With college students using AI for writing-intensive and research-heavy subjects such as English, social studies and humanities, Turnitin - a well-known tool that over 16,000 institutions use to verify authenticity and detect plagiarism - introduced a new AI detection tool last year called Originality to assist instructors in identifying AI-generated text.
An Inside Higher Ed article says Turnitin asserts the tool can detect 97% of writings generated by ChatGPT.
According to an April article in Education Week, in 11% of assignments run through Turnitin's AI detection tool, at least 20% of each assignment had evidence of AI use in the writing. In 3% of the assignments, each one was made up of 80% or more of AI writing.

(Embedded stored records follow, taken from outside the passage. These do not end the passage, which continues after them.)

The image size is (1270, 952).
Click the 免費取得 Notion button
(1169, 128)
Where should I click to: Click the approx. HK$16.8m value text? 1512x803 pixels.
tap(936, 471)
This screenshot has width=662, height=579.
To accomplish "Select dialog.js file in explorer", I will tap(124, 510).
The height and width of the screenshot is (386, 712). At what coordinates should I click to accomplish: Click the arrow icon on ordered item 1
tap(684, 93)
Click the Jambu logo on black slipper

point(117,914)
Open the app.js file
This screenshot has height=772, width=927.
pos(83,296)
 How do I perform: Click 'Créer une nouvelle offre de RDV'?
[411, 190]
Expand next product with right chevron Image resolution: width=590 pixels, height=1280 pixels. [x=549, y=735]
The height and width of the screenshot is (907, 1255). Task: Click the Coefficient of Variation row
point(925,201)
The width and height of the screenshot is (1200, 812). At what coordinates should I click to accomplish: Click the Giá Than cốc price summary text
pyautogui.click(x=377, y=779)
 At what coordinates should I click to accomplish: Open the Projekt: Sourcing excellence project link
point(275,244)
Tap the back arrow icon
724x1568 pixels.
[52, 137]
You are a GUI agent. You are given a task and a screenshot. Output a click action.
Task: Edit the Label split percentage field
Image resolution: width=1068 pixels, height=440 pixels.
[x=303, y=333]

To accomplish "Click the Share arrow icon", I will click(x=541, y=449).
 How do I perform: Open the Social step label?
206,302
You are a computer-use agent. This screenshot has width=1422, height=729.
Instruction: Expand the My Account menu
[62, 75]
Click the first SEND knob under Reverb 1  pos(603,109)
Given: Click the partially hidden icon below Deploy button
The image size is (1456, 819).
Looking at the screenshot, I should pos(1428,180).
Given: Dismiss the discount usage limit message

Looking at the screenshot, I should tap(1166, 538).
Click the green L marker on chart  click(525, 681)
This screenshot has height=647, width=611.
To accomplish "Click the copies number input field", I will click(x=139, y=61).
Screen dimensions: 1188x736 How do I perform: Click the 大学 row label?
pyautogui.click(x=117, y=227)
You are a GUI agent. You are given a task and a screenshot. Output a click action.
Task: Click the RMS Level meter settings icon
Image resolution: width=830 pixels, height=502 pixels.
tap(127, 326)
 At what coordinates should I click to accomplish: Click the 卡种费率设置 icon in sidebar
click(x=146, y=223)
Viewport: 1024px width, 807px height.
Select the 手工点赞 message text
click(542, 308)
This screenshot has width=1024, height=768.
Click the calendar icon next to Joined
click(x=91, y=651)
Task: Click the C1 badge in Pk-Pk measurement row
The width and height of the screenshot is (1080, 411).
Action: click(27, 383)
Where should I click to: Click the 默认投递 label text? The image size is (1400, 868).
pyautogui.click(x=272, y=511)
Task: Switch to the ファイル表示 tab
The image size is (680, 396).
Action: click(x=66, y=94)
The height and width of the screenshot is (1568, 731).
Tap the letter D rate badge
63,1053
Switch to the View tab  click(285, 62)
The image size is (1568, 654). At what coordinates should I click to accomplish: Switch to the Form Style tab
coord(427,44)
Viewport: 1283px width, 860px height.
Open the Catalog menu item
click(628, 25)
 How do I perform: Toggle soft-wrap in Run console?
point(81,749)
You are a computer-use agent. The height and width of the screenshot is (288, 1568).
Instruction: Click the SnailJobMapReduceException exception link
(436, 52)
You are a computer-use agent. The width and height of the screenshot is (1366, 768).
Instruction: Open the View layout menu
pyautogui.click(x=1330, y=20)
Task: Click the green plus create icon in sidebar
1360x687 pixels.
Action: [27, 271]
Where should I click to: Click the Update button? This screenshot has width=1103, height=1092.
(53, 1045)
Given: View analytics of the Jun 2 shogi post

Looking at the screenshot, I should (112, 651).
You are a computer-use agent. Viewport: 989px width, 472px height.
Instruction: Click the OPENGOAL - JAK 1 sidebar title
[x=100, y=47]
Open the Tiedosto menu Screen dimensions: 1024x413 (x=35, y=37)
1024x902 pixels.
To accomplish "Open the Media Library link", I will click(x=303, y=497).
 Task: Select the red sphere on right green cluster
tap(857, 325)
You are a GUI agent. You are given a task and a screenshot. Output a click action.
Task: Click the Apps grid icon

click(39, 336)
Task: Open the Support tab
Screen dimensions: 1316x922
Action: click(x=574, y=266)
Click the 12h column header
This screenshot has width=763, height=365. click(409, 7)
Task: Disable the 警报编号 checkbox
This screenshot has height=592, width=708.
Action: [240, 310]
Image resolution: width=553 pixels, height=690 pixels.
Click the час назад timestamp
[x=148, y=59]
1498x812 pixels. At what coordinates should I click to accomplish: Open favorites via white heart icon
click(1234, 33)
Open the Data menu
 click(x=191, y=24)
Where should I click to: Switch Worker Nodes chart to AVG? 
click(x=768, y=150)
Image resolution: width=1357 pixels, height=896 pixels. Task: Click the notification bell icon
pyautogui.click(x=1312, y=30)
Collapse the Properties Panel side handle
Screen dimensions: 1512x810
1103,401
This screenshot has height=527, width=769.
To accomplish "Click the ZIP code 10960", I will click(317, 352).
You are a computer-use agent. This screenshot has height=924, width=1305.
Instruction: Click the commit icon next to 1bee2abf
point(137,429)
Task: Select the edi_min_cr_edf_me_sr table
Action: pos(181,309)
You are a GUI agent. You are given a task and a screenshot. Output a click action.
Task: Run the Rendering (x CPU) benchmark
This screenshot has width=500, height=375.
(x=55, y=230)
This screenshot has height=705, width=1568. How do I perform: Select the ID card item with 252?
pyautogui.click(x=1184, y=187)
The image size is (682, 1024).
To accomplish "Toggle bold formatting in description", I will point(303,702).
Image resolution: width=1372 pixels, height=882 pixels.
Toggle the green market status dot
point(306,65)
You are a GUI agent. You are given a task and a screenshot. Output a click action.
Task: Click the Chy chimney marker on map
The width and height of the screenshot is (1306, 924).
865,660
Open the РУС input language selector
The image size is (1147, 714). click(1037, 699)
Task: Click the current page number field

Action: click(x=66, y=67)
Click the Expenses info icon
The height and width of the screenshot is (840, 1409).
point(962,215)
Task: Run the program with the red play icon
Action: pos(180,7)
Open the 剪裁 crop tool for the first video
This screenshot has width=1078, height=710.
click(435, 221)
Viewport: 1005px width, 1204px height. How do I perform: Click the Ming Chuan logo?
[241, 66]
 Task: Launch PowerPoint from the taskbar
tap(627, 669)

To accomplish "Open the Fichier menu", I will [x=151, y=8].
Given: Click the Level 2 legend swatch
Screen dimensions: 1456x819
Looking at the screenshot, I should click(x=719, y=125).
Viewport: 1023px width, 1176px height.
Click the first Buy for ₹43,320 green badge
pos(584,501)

Since the new tool is built into the course management software Canvas, many faculty members at both FSU and FAMU have writing assignments filtered through it automatically, which also lets students know what the AI detection results reveal.
"They get pressed for time, and they think they can slip one through," said Culver, who uses the AI detection tool.
FAMU Professor of English Zachary Showers said he has caught at least five of his students using AI as a cheating tool.
"I'll assign a paper about a problem students encounter here at FAMU, and I'll expect the students to talk about trouble with housing or trouble with financial aid," Showers said. "But then, I'll get a paper that's about student loan funding in Virginia or something - just completely out in left field."
Since Showers warns students about AI usage in his syllabus, he gives them a zero for using it to write their assignment for them.
"It's frustrating because it shows that the student doesn't really care about the assignment," Showers said. "They just throw something together and turn it in. I think every university is having this trouble right now."
Troy Spier, another FAMU professor of English, says about a quarter of the students in his freshman composition courses utilized AI in their writing this semester. He described the AI-generated work as "very dry."
"It doesn't have a human touch," Spier said. "It feels like a computer is speaking to Congress, or like it has an internal checklist and it's trying to make sure that each item is checked off."
FSU's Allen Morris Professor of History Andrew Frank says the shift AI has created is kind of worrisome, and he explained two instances of AI usage in his classes from last year.
"They were reflections of what you'd imagine the internet would give you as the conventional wisdom for an answer, as opposed to an answer that relates to the materials from the course," Frank said, referring to student papers he received in a course about the history of the Seminoles.
Despite the negative uses of AI, some professors encourage AI usage to a certain extent. In Culver's class, although her students are not allowed to use it for writing, she says it can be used as a tool for finding research materials.
"I just don't want them to use it for writing," Culver said. "It's really concerning because then, they won't know how to write on their own."
Other FSU, FAMU initiatives to address AI
As university policies at both FSU and FAMU are underway, Watson says the Teaching and Learning Center on FAMU's campus has held at least 30 workshops over the past two years about how faculty can identify if students use AI and how they can help students think critically.
FAMU faculty were also given an AI for Educators resource guide this fall to help them understand how to use AI, the best practices and things to look out for, Watson said.
Meanwhile, FSU has Faculty Innovator Coffee Chats hosted by the university's Innovation Hub that are held every other Wednesday with 50 to 100 active members who gather to discuss how AI is reshaping academia. Topics have included ethics, academic integrity, medicine, K-12 education, qualitative data analysis and quantitative research.
"There's a lot of interesting potential, but I think it's still such a new tool," Culver said about AI. "We're still learning how to handle it and how to make it a tool that serves our purposes rather than it being a scary thing that will cause harm."